**SUPPLIED TEXT:**
================
On Pruning Our Lives

Dstan58
6 min readNov 7, 2020
Photo via Bartlett Tree

Pruning Our Lives.

Every fall, the men and women who run orchards and vineyards prune their flocks. They walk their land, survey their trees, and look at their notes from years past. Which limbs no longer crank out the fruit? Which limbs need to be trimmed back to allow new growth into open spaces? Which limbs are dead? Which trees are no longer worth the expense in time, compost, fertilizer, and water? For which ones is pruning not the answer; entire trees need to be pushed over by the tractor and split for firewood for the stove?

It’s hard work, making those calls. Farmers look at their trees with affection. They have a history with their trees. For farmers who worked the land as kids with their moms and dads, they might remember when the fruit trees were planted. For those whose moms and dads worked the land with their grandparents, it’s even tougher. The peach trees, the apples, cherries, the almonds — those trees provided shade and food and income for many years.

My wife’s grandfather was a kindly dairy farmer. Every time he used to send an old, dry dairy cow to the slaughterhouse, he used to hold her head in his hands as he loaded her onto the truck and cry over the end of his old friend. I’m sad that I never met him.

Farmers are attached to their land and their trees and their crops. Saying good-bye is not done without a wagonload of soul-searching. Yet, to keep the land healthy and producing, it has to be done.

I look around my yard. I have 14 significant trees; some 300 year old landmark oaks, a couple of 150- 200 year old sugar maples, and a threesome of Japanese maples entering into their 12th decade. The previous owners put in now-40 year- old flowering crab apples and magnolias. There is an assortment of pines and a blue spruce, all in their 80s, and nearing the end of their lives.

We planted a lovely now-15 year old shagbark river beech around the same time our hakuro-nishiki, a graceful, dappled willow, Salix integra, went in the ground. A few years back, we planted four fruit-bearing columnar apple trees.

We also have shrubbery; weigelia and forsythia and such. We purchased them from Roger the Shrubber. Shrubberies were his trade, he said. He arranged, designed, and sold shrubberies.
================
**EXERCISE INSTRUCTIONS:**
**1)** Summarize the essay on pruning our lives in two sentences.
**2)** Please pick up the essay on pruning our lives after its last sentence and keep writing.

(Dataset entries)
================
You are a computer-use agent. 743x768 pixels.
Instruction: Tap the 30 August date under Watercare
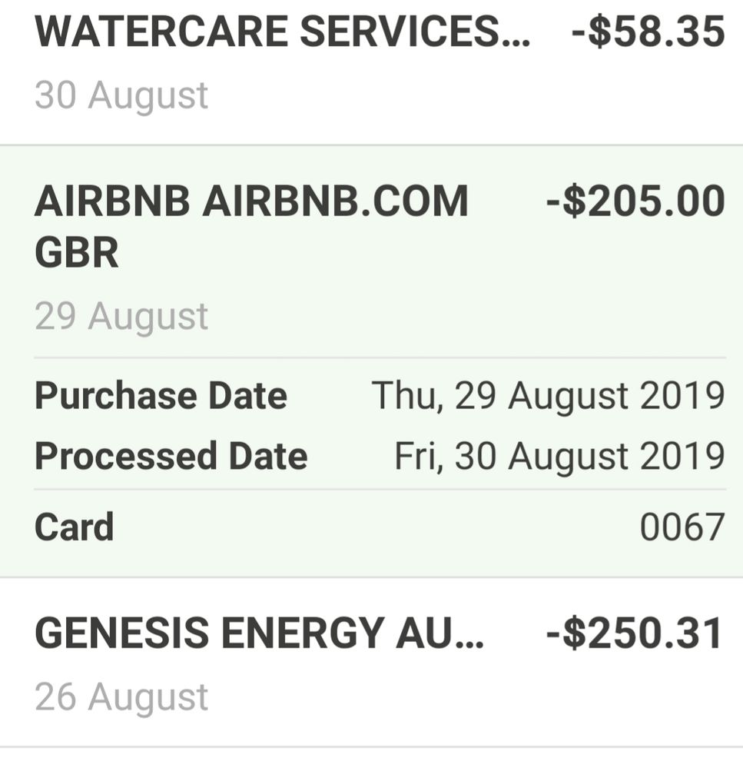pyautogui.click(x=121, y=96)
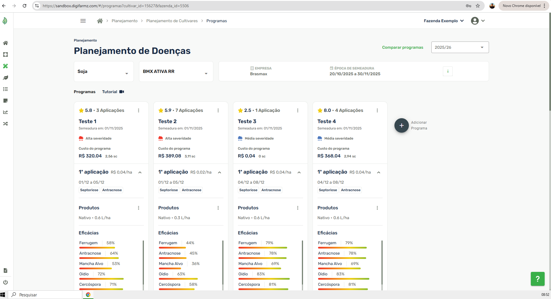The height and width of the screenshot is (299, 551).
Task: Click the power logout icon in sidebar
Action: [5, 282]
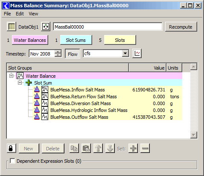The height and width of the screenshot is (176, 204).
Task: Click the paste clipboard icon button
Action: click(86, 148)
================
**RESPONSES BY TASK:**
**1)** Every fall, orchard and vineyard farmers decide which limbs or whole trees to cut back or remove, which is hard because they have affection for and history with their trees, as the writer's wife's grandfather did with the dairy cows he cried over when sending them to slaughter. The writer then looks over their own yard, which holds centuries-old oaks and maples, aging pines and a blue spruce, younger plantings such as a river beech, a dappled willow, and columnar apple trees, and shrubbery bought from Roger the Shrubber.

**2)**
I am connected, at a cellular level, with my green-scapery. My trees give great pleasure. In spring, I like to walk around and watch them leaf out. The birds build nests in them. Insects eat the leaves and buds. Swallows and bats swoop and eat the insects at evening. In June, when I get back from an afternoon bike ride, I lay on my deck on my back, and watch the leaves shadow out the early summer sky above my head.

In August, at the height of thunderstorm season, I watch the leaves flutter to unseen winds as the storms clouds roll in, my own personal NOAA early warning storm system. In late fall, as the gales and storms blow through Michigan, I pick up all the downed hardwood, cut it with my chainsaw, and stack it for use in my smoker and grill the next season. The downed leaves, they’re mulched and returned to the soil.

Yet, every fall, I walk around my ½ acre and make mental notes of what needs to come out. A couple of dead lilacs need to be pulled entire. Some flowering crab limbs need to be removed — they no longer flower so I need to remove them and let the new growth seek a path to the sky.

A few years back, a magnolia limb shattered in a bad storm. I patched it back to the main trunk. I rooted for it, fed it, nursed it, but it never recovered, and so it must come down. I have emotion and time invested in that tree.

I have emotions and time invested in a lot of people, too. Over the years, I’ve developed relationships; some good, some less than good, some stellar, some are toxic as the Love Canal. Some are workplace. Some are sports leagues or music classes and theater. Some are simple geography.

Some are from college, those halcyon days where all I had to do was study, play sports, party, and bond with people who, for the last time in my life, were exactly within my age cohort. And yes, college was fun. It was for you, too, I’m sure.

But people change, yes? Some of our friends no longer share our values, our ethos, our aims for a better life. But because they let us hark back to “The Best Days of Our Lives,” we can’t let go, even of the most toxic of them.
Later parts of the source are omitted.